### EXERCISE TASK
Rewrite the lines from the first line through the line containing "[x=398, y=50]", replacing "baggage fees" with "seat selection" and leaving everything else the same.

##### DATA

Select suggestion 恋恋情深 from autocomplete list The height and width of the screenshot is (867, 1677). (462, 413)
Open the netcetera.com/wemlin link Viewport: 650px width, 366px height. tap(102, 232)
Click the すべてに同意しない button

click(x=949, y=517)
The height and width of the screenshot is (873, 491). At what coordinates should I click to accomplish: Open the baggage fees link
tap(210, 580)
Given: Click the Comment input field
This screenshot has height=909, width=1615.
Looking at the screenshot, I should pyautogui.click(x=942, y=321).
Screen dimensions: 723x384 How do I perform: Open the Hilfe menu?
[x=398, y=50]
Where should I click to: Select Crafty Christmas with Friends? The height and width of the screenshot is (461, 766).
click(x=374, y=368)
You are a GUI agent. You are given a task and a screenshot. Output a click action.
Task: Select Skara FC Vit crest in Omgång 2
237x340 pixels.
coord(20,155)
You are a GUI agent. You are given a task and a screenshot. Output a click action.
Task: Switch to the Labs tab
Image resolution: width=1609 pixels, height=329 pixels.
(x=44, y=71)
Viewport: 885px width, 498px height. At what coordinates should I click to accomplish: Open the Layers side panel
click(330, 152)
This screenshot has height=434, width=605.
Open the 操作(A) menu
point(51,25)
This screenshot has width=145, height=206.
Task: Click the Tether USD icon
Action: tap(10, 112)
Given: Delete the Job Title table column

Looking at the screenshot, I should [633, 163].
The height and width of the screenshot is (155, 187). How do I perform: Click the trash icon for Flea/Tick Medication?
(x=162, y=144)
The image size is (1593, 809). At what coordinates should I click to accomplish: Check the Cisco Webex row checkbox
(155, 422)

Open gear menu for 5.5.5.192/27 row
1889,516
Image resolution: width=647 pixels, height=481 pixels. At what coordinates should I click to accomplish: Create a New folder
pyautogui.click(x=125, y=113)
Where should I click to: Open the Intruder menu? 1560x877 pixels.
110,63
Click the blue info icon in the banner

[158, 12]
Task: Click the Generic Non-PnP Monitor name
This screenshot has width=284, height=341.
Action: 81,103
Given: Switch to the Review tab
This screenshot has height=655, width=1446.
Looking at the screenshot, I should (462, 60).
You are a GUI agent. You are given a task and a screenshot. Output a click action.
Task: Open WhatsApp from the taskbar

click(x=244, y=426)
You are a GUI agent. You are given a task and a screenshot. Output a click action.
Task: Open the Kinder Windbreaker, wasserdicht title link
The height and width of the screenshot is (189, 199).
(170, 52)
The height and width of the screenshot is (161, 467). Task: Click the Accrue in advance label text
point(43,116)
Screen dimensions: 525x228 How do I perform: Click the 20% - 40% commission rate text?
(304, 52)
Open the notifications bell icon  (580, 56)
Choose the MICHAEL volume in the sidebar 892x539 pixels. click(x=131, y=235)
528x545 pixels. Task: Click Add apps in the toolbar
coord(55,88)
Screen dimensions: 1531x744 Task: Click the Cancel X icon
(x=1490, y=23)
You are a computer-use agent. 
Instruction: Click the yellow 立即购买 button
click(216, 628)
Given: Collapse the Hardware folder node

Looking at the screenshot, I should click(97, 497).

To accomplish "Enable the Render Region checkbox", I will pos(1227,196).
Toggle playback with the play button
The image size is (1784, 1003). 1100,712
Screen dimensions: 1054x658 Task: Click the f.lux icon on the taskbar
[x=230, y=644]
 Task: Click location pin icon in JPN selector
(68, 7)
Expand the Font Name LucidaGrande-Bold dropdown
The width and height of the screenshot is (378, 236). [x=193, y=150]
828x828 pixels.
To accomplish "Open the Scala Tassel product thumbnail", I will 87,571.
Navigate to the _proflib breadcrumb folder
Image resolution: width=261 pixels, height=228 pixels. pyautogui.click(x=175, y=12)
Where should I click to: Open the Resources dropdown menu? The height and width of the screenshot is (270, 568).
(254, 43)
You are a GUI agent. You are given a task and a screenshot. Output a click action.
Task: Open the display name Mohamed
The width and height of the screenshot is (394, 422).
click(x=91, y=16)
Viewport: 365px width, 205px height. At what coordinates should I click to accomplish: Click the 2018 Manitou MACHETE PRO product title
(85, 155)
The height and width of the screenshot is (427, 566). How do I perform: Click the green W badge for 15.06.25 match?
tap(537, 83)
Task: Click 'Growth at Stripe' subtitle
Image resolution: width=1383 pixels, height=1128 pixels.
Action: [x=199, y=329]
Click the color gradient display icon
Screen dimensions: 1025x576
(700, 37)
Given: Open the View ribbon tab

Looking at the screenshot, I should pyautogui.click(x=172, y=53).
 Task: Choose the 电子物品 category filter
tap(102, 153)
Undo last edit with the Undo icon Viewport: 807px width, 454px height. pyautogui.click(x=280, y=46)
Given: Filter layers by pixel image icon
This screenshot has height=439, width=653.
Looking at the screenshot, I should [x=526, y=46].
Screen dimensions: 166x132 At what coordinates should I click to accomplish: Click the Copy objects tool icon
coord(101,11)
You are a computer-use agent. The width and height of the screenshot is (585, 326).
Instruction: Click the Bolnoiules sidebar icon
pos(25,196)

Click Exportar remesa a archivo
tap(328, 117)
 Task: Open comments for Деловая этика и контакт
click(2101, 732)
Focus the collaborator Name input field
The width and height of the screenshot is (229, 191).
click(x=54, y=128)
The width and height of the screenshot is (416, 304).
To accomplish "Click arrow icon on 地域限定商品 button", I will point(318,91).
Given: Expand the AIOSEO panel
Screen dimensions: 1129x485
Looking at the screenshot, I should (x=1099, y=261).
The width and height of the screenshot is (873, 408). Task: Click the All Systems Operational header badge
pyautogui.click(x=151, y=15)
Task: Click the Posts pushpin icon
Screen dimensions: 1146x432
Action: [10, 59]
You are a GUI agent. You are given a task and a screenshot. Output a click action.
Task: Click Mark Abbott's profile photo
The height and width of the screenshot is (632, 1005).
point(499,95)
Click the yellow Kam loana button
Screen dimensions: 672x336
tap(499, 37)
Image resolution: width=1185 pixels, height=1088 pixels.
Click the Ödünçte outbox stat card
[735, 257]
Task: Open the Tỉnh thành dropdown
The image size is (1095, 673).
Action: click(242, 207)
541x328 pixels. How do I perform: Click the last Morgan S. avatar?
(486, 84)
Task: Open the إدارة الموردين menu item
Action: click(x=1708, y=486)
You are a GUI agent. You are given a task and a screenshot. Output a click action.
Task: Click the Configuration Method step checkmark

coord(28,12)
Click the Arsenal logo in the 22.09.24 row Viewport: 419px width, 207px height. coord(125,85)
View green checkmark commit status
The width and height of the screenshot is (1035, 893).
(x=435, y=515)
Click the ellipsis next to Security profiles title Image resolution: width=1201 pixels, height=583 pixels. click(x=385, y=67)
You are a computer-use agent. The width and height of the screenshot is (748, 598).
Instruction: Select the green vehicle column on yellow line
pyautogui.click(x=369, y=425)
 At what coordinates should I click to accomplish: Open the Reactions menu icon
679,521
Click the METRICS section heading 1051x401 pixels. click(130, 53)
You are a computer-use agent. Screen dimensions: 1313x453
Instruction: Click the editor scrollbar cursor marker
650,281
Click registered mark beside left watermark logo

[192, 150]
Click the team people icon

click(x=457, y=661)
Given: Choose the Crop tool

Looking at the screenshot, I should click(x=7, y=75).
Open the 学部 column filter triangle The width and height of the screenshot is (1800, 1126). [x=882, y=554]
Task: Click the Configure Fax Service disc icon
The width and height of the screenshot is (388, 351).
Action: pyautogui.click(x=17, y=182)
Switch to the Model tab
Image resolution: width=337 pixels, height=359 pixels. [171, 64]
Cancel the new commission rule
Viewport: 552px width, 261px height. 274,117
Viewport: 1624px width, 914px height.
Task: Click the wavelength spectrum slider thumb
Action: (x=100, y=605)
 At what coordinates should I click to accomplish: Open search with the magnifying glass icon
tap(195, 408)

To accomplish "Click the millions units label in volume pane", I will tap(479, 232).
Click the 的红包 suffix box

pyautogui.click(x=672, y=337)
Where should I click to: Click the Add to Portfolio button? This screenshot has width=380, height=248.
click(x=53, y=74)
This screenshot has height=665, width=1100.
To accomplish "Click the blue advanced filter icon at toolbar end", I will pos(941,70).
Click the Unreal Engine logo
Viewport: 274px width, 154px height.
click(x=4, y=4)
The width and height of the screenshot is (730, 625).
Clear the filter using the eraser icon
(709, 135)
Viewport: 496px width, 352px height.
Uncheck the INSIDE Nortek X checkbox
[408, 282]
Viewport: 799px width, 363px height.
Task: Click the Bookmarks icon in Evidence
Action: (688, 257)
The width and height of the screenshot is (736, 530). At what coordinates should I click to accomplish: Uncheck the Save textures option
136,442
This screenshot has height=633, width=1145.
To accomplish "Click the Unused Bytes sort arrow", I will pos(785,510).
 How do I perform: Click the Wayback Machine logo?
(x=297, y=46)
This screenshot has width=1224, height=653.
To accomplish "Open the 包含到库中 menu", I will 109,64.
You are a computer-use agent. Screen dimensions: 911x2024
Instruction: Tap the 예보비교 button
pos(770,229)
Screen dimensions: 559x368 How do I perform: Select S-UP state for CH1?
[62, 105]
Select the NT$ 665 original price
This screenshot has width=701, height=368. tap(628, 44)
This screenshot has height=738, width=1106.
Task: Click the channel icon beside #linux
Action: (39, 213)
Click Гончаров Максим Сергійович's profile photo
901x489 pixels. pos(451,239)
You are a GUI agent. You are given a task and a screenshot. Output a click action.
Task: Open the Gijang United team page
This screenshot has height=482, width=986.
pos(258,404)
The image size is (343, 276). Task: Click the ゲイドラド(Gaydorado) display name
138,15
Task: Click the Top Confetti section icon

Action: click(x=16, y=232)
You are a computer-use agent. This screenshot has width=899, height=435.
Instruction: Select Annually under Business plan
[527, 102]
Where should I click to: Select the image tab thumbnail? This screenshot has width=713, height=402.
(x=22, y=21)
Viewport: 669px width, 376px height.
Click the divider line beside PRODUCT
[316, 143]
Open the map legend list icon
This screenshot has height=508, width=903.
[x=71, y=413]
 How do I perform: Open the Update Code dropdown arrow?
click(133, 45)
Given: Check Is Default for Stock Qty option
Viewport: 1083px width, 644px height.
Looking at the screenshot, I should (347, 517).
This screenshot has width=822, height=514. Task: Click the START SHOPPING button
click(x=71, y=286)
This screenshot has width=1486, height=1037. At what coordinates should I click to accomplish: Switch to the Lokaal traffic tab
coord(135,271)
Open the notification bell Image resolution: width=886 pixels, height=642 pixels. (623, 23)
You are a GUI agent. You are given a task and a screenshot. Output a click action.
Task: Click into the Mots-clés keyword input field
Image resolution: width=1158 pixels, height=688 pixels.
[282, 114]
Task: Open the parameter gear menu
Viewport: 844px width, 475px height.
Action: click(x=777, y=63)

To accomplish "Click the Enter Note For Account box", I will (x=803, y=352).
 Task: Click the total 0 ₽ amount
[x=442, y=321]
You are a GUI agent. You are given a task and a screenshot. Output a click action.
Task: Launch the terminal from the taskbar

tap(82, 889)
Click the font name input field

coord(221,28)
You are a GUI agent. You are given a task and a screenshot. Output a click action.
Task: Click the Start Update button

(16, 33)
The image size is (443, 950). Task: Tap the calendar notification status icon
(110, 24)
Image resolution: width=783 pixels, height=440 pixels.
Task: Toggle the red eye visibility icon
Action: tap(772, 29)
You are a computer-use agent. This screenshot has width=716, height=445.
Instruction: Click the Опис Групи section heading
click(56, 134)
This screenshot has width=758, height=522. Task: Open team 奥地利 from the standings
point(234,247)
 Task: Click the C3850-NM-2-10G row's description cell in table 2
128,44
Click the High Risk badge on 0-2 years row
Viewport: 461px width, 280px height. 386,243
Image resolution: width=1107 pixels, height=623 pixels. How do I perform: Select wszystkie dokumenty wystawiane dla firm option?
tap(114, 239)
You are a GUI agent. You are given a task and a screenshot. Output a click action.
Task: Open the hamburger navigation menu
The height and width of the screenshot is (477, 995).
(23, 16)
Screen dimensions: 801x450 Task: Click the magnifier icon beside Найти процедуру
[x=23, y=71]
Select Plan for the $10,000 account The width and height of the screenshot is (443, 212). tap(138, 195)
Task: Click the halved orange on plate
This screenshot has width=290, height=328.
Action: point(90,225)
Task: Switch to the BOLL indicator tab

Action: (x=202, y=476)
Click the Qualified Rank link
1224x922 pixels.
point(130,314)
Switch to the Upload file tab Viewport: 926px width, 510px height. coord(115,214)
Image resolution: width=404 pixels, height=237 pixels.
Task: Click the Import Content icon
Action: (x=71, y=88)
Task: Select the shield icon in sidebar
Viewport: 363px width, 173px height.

##########

### REPLY TO THE TASK
Select suggestion 恋恋情深 from autocomplete list The height and width of the screenshot is (867, 1677). (462, 413)
Open the netcetera.com/wemlin link Viewport: 650px width, 366px height. tap(102, 232)
Click the すべてに同意しない button

click(x=949, y=517)
The height and width of the screenshot is (873, 491). At what coordinates should I click to accomplish: Open the seat selection link
tap(210, 580)
Given: Click the Comment input field
This screenshot has height=909, width=1615.
Looking at the screenshot, I should pyautogui.click(x=942, y=321).
Screen dimensions: 723x384 How do I perform: Open the Hilfe menu?
[x=398, y=50]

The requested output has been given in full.